TASK OBJECTIVE =>
Print the following data word for word, keeping every line as it appears.

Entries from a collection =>
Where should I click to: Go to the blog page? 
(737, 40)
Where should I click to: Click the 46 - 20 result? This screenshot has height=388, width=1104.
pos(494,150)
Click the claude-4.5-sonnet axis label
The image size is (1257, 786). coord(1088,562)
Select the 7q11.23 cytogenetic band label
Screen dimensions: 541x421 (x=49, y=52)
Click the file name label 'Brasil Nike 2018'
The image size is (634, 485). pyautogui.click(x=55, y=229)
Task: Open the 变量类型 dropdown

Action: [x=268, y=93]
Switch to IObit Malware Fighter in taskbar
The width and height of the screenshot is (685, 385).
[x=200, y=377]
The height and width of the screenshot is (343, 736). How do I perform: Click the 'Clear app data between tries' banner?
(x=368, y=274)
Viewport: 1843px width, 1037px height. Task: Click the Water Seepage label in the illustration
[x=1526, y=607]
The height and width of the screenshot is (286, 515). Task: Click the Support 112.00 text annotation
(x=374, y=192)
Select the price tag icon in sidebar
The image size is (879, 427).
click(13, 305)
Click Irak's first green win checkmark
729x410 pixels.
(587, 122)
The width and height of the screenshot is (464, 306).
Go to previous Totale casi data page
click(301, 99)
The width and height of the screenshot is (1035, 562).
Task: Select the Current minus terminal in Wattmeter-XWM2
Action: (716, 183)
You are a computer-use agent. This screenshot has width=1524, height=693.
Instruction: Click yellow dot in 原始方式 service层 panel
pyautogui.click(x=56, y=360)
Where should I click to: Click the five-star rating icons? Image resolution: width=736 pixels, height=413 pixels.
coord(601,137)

RESULT =>
Where should I click to: Go to the blog page? 
(737, 40)
Where should I click to: Click the 46 - 20 result? This screenshot has height=388, width=1104.
pos(494,150)
Click the claude-4.5-sonnet axis label
The image size is (1257, 786). coord(1088,562)
Select the 7q11.23 cytogenetic band label
Screen dimensions: 541x421 (x=49, y=52)
Click the file name label 'Brasil Nike 2018'
The image size is (634, 485). pyautogui.click(x=55, y=229)
Task: Open the 变量类型 dropdown

Action: [x=268, y=93]
Switch to IObit Malware Fighter in taskbar
The width and height of the screenshot is (685, 385).
[x=200, y=377]
The height and width of the screenshot is (343, 736). How do I perform: Click the 'Clear app data between tries' banner?
(x=368, y=274)
Viewport: 1843px width, 1037px height. Task: Click the Water Seepage label in the illustration
[x=1526, y=607]
The height and width of the screenshot is (286, 515). Task: Click the Support 112.00 text annotation
(x=374, y=192)
Select the price tag icon in sidebar
The image size is (879, 427).
click(13, 305)
Click Irak's first green win checkmark
729x410 pixels.
(587, 122)
The width and height of the screenshot is (464, 306).
Go to previous Totale casi data page
click(301, 99)
The width and height of the screenshot is (1035, 562).
Task: Select the Current minus terminal in Wattmeter-XWM2
Action: (716, 183)
You are a computer-use agent. This screenshot has width=1524, height=693.
Instruction: Click yellow dot in 原始方式 service层 panel
pyautogui.click(x=56, y=360)
Where should I click to: Click the five-star rating icons? Image resolution: width=736 pixels, height=413 pixels.
coord(601,137)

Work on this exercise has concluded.